The underlying reason for this is that much of our household energy use is intermittent and peaky, so maximum demand is much bigger than our average demand, often by a factor of 3 – 10. This means that, if we have equipment that meets our peak needs, it will be idle for much of the time. We can, of course, use storage, but, broadly, the cost of electricity from a battery is about twice the cost of electricity we put into it.
If, on the other hand, we have shared resources, the natural diversity between households (some households do not have student lifestyles, for example!) then the peak to average relationship is quite different, so we do not need anything like as much peak capacity. I once wrote to the Minister about it. www.davidhirst.com/electricity/documents/GridasaSocialActv10.pdf.
There may be very good reasons for discouraging a student lifestyle, but our consumer society encourages pretty instant gratification, and it will be hard to change that for the few pennies saved by having a bath in the morning rather than when it feels nicest. It should be our technology that changes its behaviour rather than us. And I think that is a very good idea.
So the flaw lies is the disparity between your import and export price. Your import price has embedded within it all sorts of fixed costs related to your local cable etc. as well as taxes, and, no doubt, the costs of obligations to pay others who managed to get a better FIT deal. Your export price is really a token, and not related to the cost of electricity. In my view, your electricity bill should come from two sources: your DNO, whom you pay for the connections (and reliability and meter and all sorts of other infrastructure costs), and your retailer, whom you pay for your imports, and who pays you for your exports. In that way, the value of “grid storage” can be properly reflected in the price, and the the reward you get for PV properly reflects it wider value. Your neighbour, like me, may have no South facing roof space.
I do not think a single black box can handle it sensibly. It needs more sophistication. Your fridge manufacturer would withdraw all guarantees about food preservation if the fridge could be switched off at random. It would have to be the decision of the fridge controller, and the best use of the fridge resource is system frequency stabilisation. See http://www.davidhirst.com/electricity/documents/SystemFrequencyPaperv06.pdf. Similarly, all washing machine assurances about damaged clothes would be lost if it was subject to (to it) random disconnections. It has to be influenced, not controlled.
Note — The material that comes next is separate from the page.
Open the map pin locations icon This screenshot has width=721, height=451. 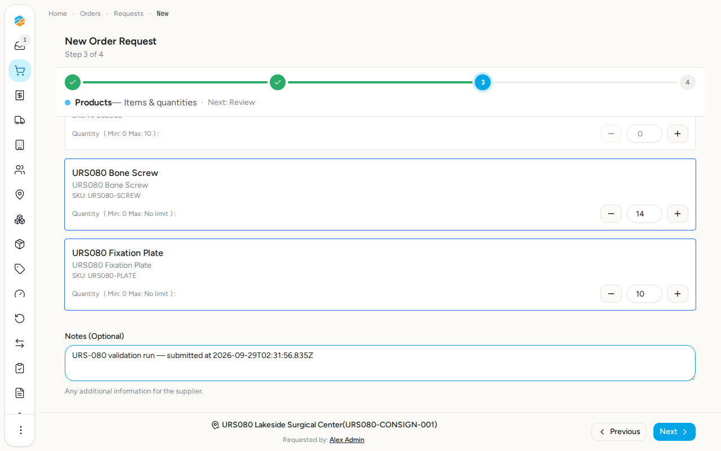[20, 194]
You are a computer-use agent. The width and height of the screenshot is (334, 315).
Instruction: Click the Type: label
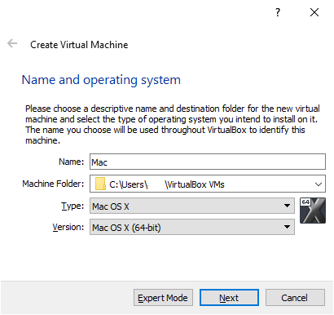pyautogui.click(x=73, y=206)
But the sort of controller you seem to want may be available from http://www.passivsystems.com/. Let me know if you get anywhere, as I think they have some right thinking.
What technologies will be taken up, and how much impact they have, is still very much up for grabs. I suspect your wishes are a minority taste, but to make a difference we do have to influence the wider world, which is, broadly, less willing to put itself out for social and planetary benefits. And we either have to abolish the VILES, of find ways to prevent their aspirations costing us all, both in cash and freedoms.
Regards
David
David Hirst
!-!?!-Hirst Solutions Limited
Mobile: +44 7831 405443
--
Demand management can have an enormous effect. Indeed, without it I think all our supply-side efforts are doomed as demand will continue to grow.
However, I am less happy about the energy services approach. In my experience:
1. The most profitable bit of management that management companies do, is the bit they don't do: so there are many incentives to take short cuts and past costs on to the unsuspecting customer.
2. Often we don't really need the services: so provision to a particular level is wasteful.